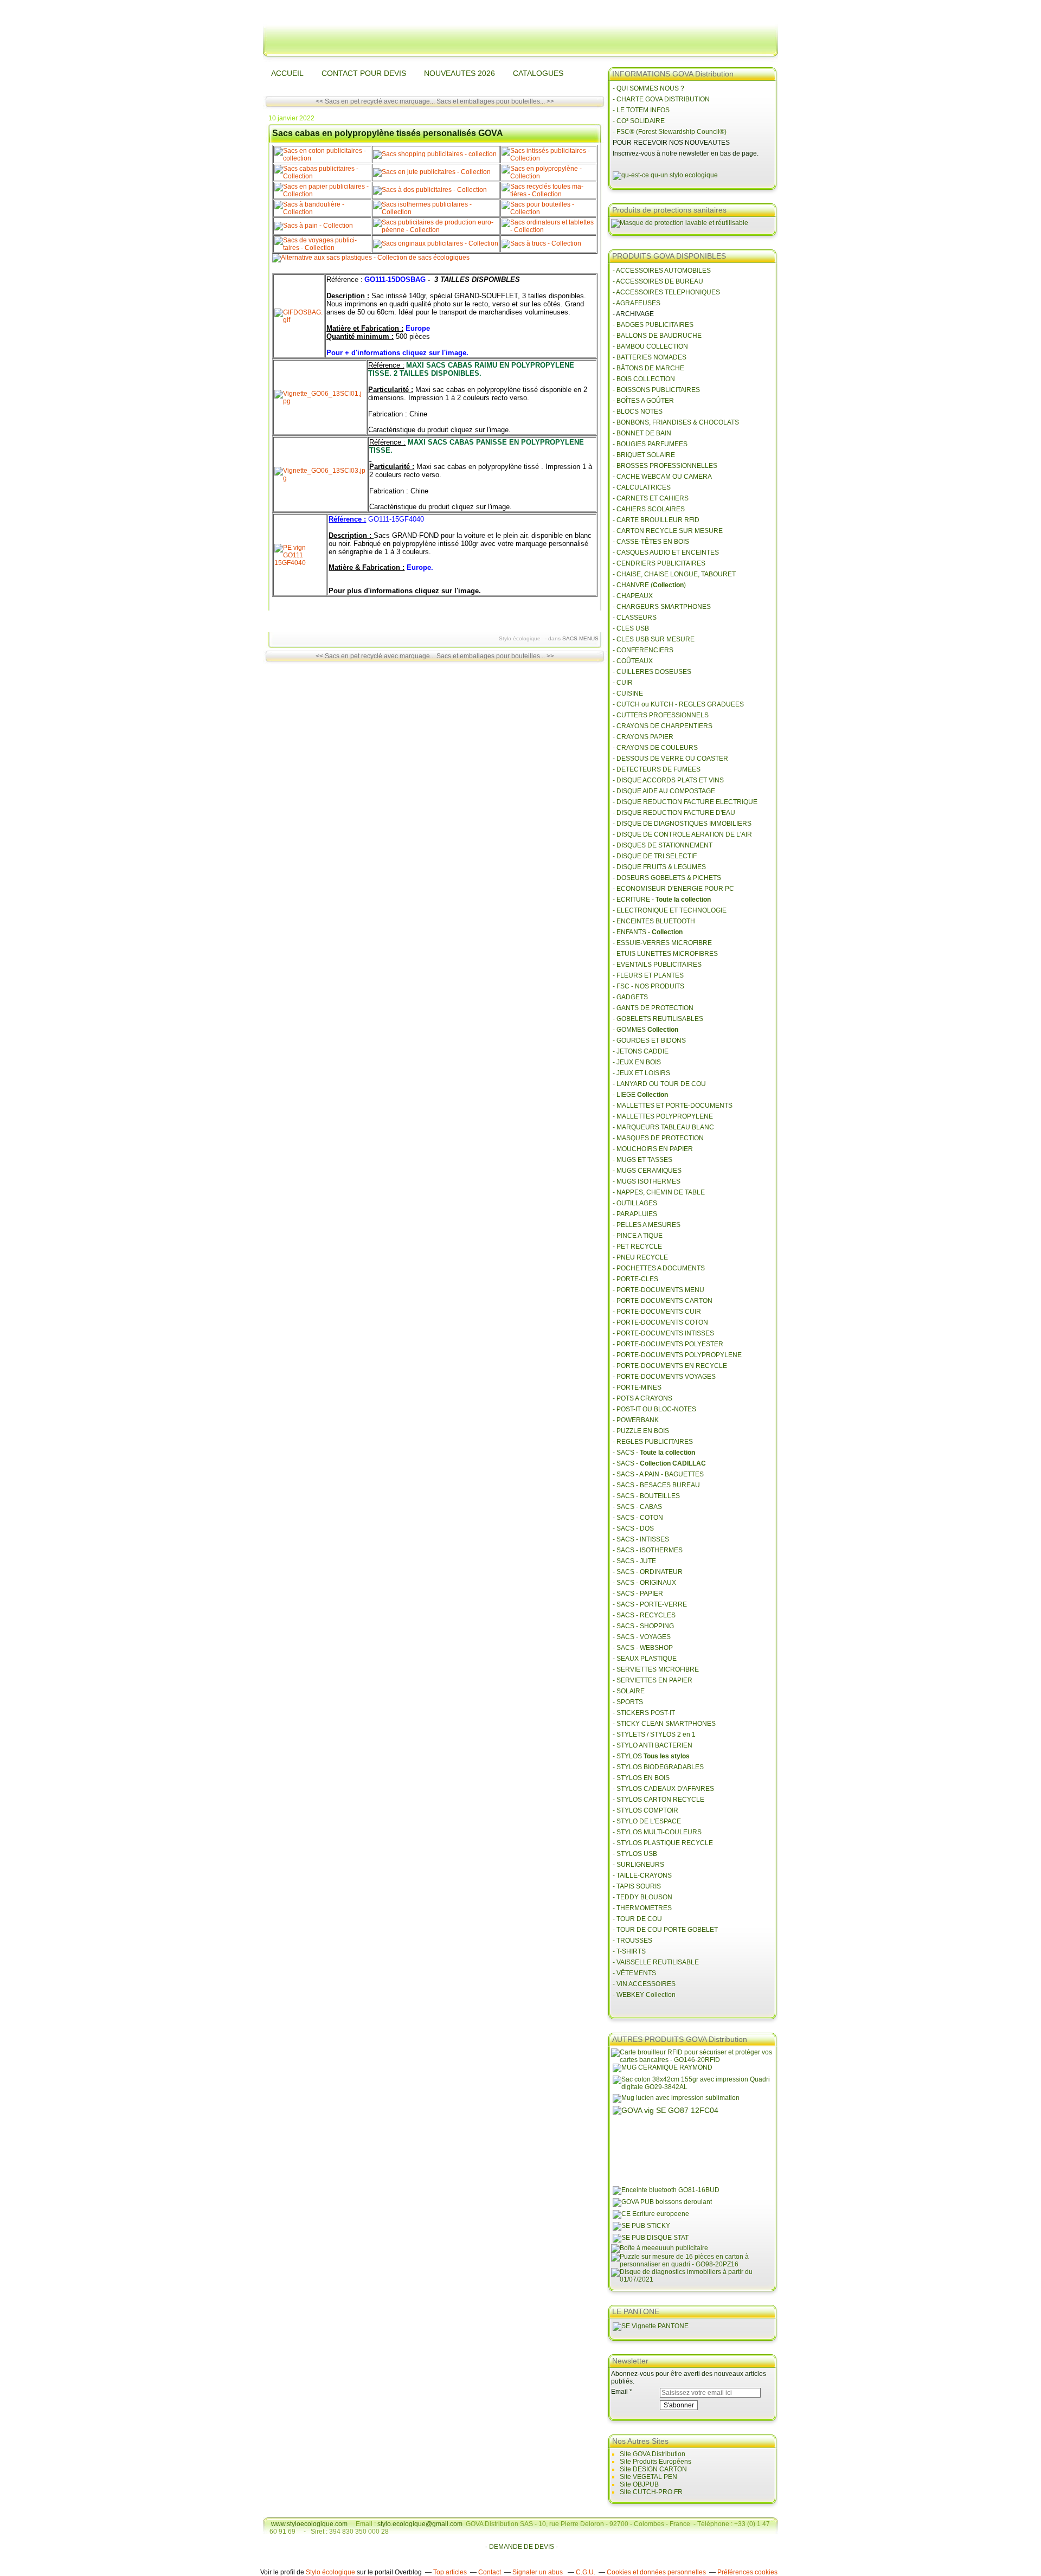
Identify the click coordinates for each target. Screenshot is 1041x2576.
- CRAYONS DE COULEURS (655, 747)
━━━━━━━━━━━━━━━━━━━━━━━━━━━━━━
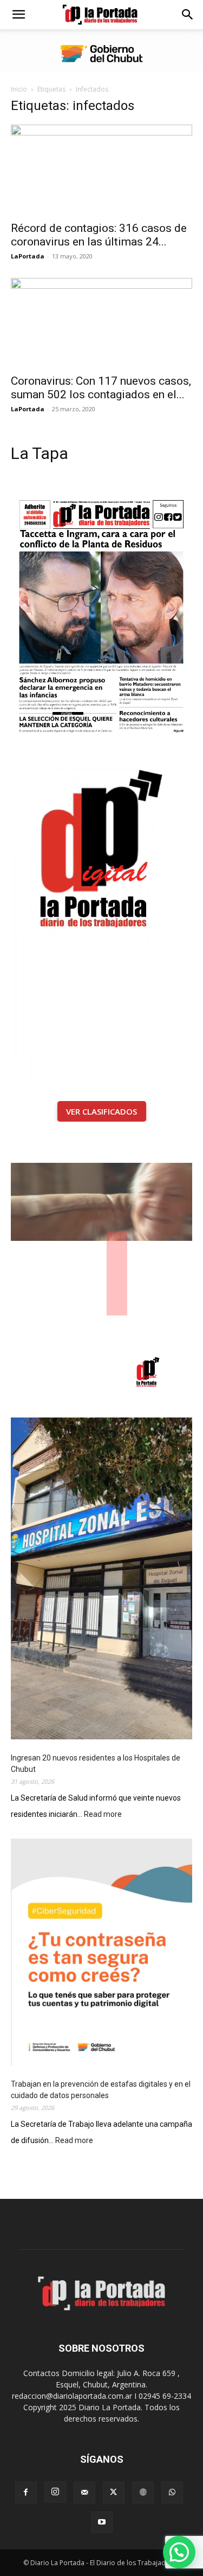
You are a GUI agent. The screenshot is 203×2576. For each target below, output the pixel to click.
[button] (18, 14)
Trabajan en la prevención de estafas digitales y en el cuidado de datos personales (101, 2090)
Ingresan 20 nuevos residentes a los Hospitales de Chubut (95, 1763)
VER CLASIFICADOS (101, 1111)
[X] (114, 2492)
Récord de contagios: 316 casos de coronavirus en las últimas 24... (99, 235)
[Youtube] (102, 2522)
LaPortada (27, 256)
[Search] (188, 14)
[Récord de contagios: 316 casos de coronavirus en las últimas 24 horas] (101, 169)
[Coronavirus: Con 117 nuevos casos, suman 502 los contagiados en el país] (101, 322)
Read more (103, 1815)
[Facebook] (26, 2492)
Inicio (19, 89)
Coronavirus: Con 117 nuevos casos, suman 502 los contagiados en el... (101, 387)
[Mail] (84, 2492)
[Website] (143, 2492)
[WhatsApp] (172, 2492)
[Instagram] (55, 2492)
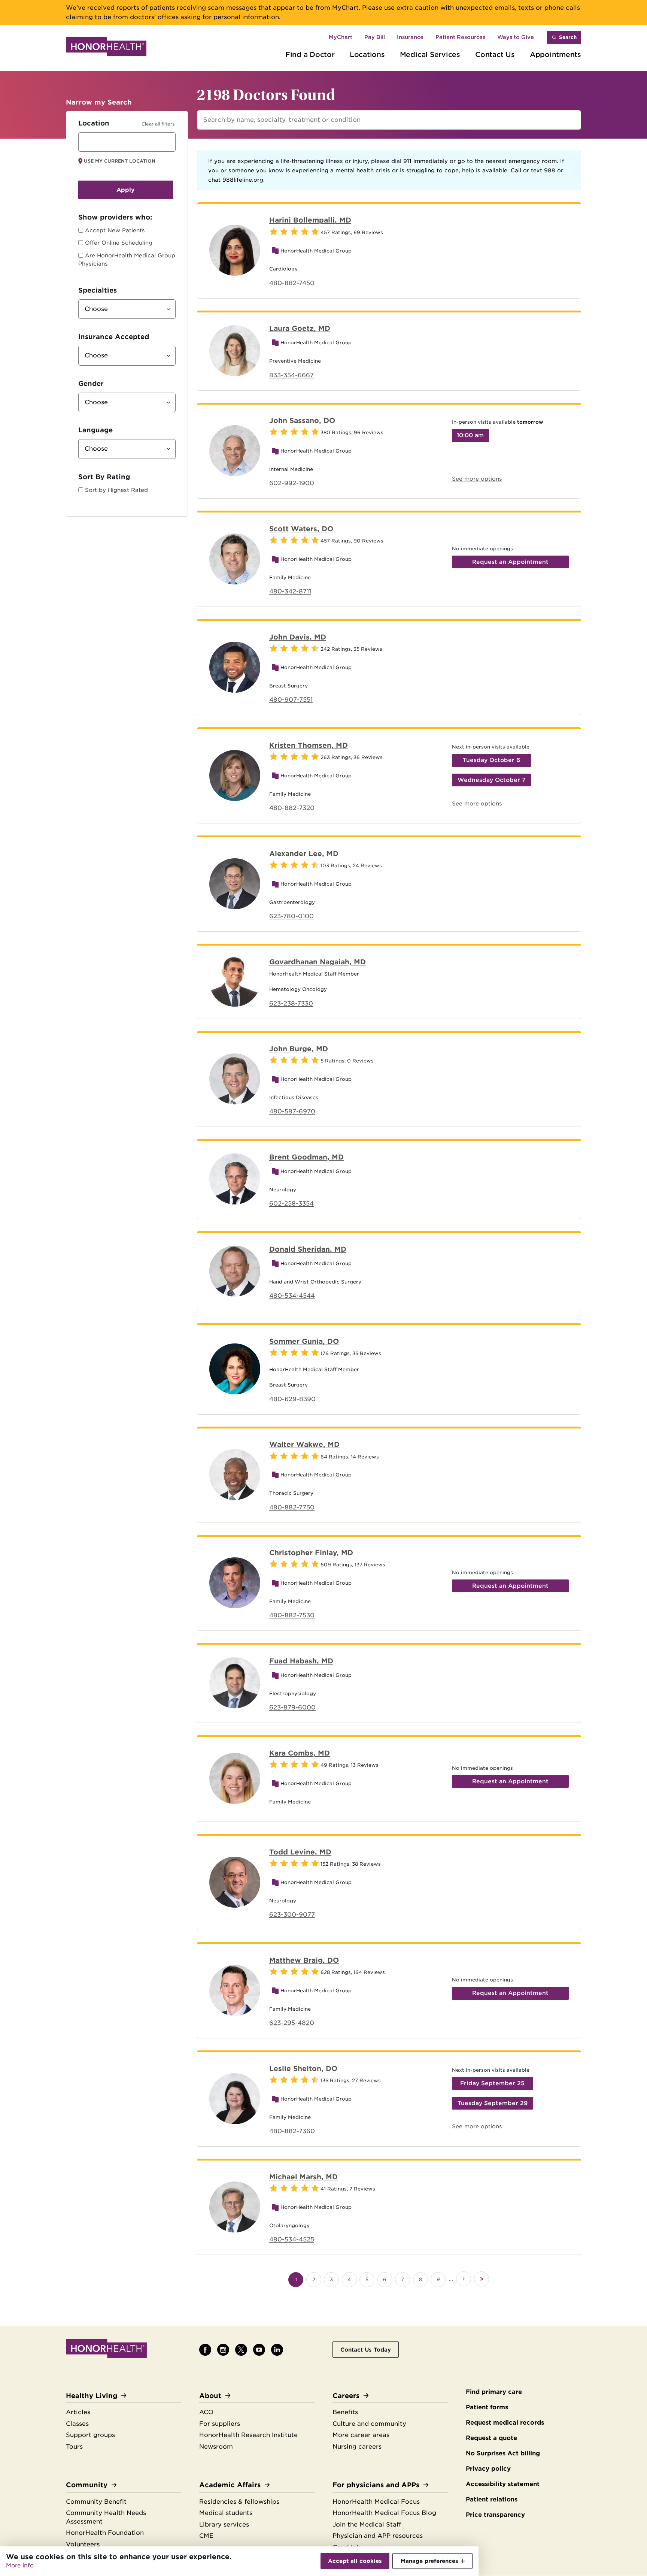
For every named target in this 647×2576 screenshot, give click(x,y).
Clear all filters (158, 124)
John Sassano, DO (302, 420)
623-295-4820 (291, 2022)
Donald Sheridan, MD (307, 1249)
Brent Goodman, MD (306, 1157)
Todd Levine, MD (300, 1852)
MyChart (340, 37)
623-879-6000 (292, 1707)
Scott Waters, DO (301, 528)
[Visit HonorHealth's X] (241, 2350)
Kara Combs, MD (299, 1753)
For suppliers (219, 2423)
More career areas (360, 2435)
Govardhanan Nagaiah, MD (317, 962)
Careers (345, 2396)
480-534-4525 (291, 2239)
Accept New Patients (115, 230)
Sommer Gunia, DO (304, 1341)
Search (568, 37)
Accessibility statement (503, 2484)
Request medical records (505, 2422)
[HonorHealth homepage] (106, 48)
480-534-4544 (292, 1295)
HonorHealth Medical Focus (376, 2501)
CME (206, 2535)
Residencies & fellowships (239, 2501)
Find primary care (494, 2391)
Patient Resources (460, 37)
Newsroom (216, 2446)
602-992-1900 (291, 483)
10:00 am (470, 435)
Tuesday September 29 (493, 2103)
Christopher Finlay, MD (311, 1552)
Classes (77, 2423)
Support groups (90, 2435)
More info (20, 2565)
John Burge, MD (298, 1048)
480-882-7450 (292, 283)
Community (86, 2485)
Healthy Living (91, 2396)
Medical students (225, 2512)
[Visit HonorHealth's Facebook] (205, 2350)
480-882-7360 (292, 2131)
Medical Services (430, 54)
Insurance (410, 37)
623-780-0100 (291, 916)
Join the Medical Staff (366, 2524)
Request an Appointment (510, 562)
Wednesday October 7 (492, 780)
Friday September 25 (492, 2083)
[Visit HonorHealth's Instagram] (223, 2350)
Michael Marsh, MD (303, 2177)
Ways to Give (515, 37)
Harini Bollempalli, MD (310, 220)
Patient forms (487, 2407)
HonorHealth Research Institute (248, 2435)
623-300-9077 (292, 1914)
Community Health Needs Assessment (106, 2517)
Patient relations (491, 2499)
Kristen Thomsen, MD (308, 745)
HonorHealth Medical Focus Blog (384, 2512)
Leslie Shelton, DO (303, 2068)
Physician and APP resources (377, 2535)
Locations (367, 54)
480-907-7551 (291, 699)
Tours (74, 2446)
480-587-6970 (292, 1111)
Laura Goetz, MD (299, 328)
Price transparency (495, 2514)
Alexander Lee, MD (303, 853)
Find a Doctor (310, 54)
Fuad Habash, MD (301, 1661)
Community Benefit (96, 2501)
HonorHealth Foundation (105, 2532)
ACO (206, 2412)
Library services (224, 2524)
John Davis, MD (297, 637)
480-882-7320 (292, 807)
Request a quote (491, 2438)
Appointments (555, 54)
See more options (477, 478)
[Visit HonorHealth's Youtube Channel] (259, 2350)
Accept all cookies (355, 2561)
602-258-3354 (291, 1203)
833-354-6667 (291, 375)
━━━━━━━━━━━━━━━━━━━━━━━━━━━━━━
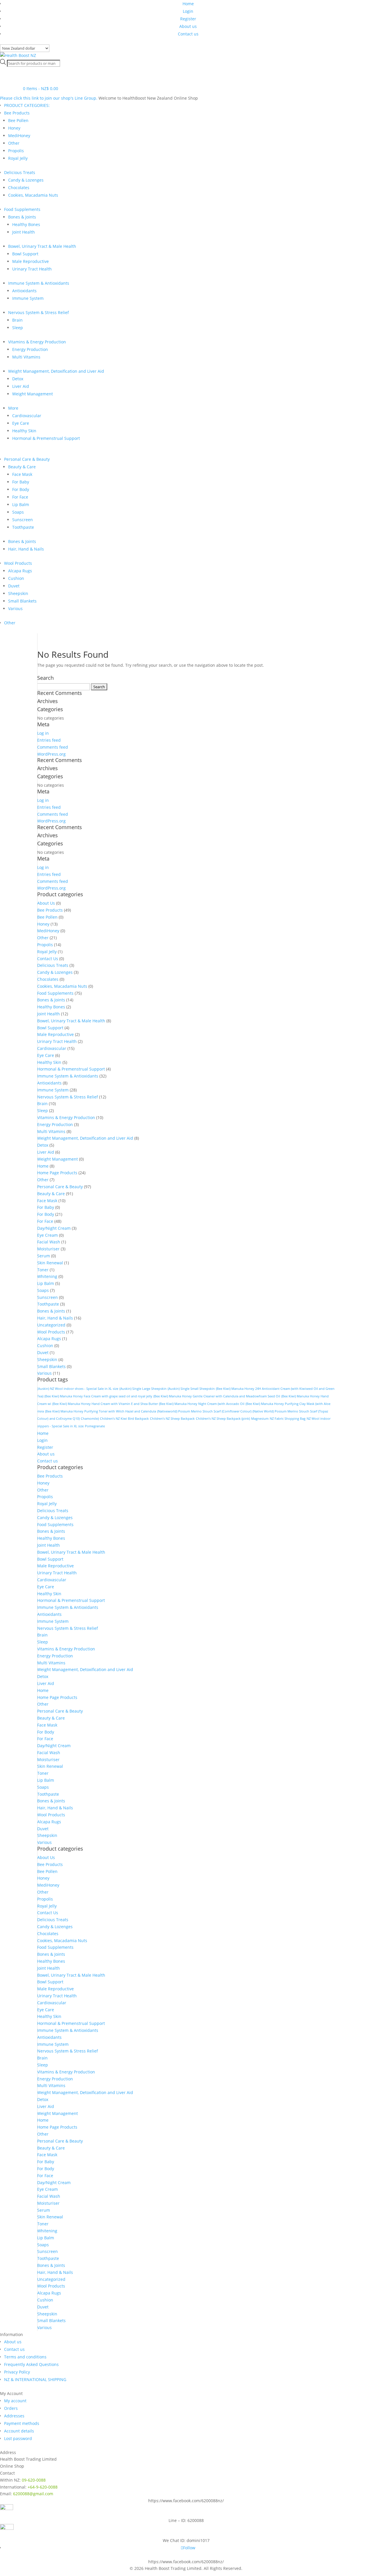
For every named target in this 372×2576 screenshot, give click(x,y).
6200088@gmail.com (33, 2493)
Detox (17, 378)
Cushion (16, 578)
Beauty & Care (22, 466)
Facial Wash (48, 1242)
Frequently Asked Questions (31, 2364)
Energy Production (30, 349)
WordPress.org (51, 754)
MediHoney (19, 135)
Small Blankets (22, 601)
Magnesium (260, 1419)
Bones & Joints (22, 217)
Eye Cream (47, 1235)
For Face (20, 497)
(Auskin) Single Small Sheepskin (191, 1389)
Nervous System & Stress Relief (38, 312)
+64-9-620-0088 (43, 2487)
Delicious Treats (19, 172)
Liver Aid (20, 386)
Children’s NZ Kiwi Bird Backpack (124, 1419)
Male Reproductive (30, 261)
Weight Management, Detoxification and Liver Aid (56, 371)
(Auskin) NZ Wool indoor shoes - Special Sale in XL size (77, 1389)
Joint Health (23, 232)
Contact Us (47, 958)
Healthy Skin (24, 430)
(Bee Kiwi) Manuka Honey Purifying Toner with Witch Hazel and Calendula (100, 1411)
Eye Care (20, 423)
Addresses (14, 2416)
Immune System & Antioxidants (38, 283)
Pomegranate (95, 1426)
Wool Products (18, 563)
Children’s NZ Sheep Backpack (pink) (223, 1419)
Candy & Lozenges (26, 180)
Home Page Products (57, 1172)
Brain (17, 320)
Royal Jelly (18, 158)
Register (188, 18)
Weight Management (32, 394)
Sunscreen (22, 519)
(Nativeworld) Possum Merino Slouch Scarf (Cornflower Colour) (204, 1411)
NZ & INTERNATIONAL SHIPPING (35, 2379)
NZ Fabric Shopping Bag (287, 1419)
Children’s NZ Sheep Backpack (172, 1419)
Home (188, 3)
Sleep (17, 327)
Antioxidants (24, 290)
━━━━━━━━━━━━━━━━━━━━━━━━━━━━━━
Reply with nothing but a number. State how many lines in the records hold the word "Children".

3